Because my birthday is fast approaching

Posted: August 31, 2010 in WHOZITS & WHATZITS

On Angst, Citysickness, and Adulthood

It’s a common misconception that angst was something that belonged to the youth. In truth, adults have it too, and just as bad. The difference is that an adult is not blessed with the same luxury of time a teenager has to rant about existence, get wasted over life’s questions, and piece together ‘rebellious’ outfits to define the individuality that is so important when you’re 16. Also, an adult feels obligated to be responsible for himself, and unlike the teenager, cannot allow himself to get wasted every weekend. That is why adults seem to have no angst. It’s not angst they lack, but time. Adulthood is angst without the glamour.

If you examine the true meaning of angst, you will find that it’s actually more of an adult experience. The word “angst” is so overused that people have lost the true meaning of it. It is often used mockingly in the term ‘teenage angst’ to pertain to immature mood swings of a brooding adolescent. In the dictionary, angst is defined as “a feeling of dread arising from an awareness of free choice”. It’s not being trapped or powerless that makes you anguished. What does is the knowledge that you’re free to make your own decisions, hence responsible for any and every consequence.

Most people spend their entire teenage years trying to define themselves as individuals through clothes, hairstyles, music, body art, places they hang out in, and the type of people they surround themselves with; only to make it into their early twenties and realize that it’s not the most urgent thing in their lives anymore. Teens often wonder why adults don’t seem to have a burning desire for individuality. Are adults simply boring and uncreative people, resigned to blending in with the masses?

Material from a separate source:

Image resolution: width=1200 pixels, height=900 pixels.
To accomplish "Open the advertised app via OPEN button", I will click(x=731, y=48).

Much of a person’s teenage years are spent trying to create an image, something that makes them feel they know exactly who they are. As one grows older, the self slowly stops being a muscle that has to be flexed. The self becomes something that just ‘happens’. An adult simply starts being who he really is. That’s why adults seem like boring people. Adults just don’t try as hard.

They say being a teenager is lonely, but adulthood is lonely, too. The difference is, when you’re an adult it’s harder to show that you need people because you’re expected to be learned, independent, and certain of yourself.

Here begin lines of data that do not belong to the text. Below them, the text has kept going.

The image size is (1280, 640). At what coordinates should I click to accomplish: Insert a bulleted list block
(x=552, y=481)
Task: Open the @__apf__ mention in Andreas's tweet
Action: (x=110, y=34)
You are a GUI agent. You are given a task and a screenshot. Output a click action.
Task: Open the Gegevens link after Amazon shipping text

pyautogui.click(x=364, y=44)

So what is an adult? A teenager with less room for error and with less time? Or is adulthood simply getting over yourself? Maybe it’s both and then some. Maybe it won’t be the way you imagined it to be at all.

***

When the Party Stops…

A Remedy for City Sickness

The metro’s endless buzz can intoxicate even the prince of sobriety. Stress, being the ultimo urban hangover, is inescapable. People just have too many worries nowadays, and too little time to do something to relieve it.

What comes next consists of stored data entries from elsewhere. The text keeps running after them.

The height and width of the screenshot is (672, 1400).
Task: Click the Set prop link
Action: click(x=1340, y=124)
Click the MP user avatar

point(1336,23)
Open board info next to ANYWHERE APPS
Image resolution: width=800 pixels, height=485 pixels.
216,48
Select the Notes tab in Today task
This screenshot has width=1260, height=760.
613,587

Weekends in the city are just another cause for stress. Come Friday and you’re all wired up on what to wear on another dress-to-kill night at the Meatpacking or who to “chill” with in the hipstery world of Brooklyn or even the LES. How can anyone unwind in a scene where superficiality reigns?

Pardon the anti-social vibe but in truth, everyone wants something more than just a good time; something that’ll echo on once the party music stops… Something substantial and REAL.

Weekend getaways are only good while it lasts, but what happens when you go back to the madness? The trick here is to try and befriend the city and remain open to the possibility of loving it again, for all its toil and trouble and accidental beauties. There’s no need to drive away or load up with cash. The cure to city sickness can be a phone call away; a bit of good conversation with an old friend or with a total stranger over cigarettes and coffee.

The key is to slow down and keep grounded. Tap in to your roots. Those who’ve known you since you were sporting bugs bunny diapers and riding your bike with trainer wheels. Those are the people who know you best; who can satisfy your fix for something real right when you need it – may it be in the middle of a swamped day at work or a lazy Sunday afternoon in the park. Time can pass by so quickly yet feel so slow that it’s comforting. Whereas the party scene offers comfort with a price tag, yet none for take home.

Social events in “happening” places are there for a purpose, but rarely will you get anything substantial from all the glamorous forms. At the end of the day, we’re all the same – looking for that something more out of life, out of our own selves, out of everything and nothing… something seemingly out of this world yet very much in it.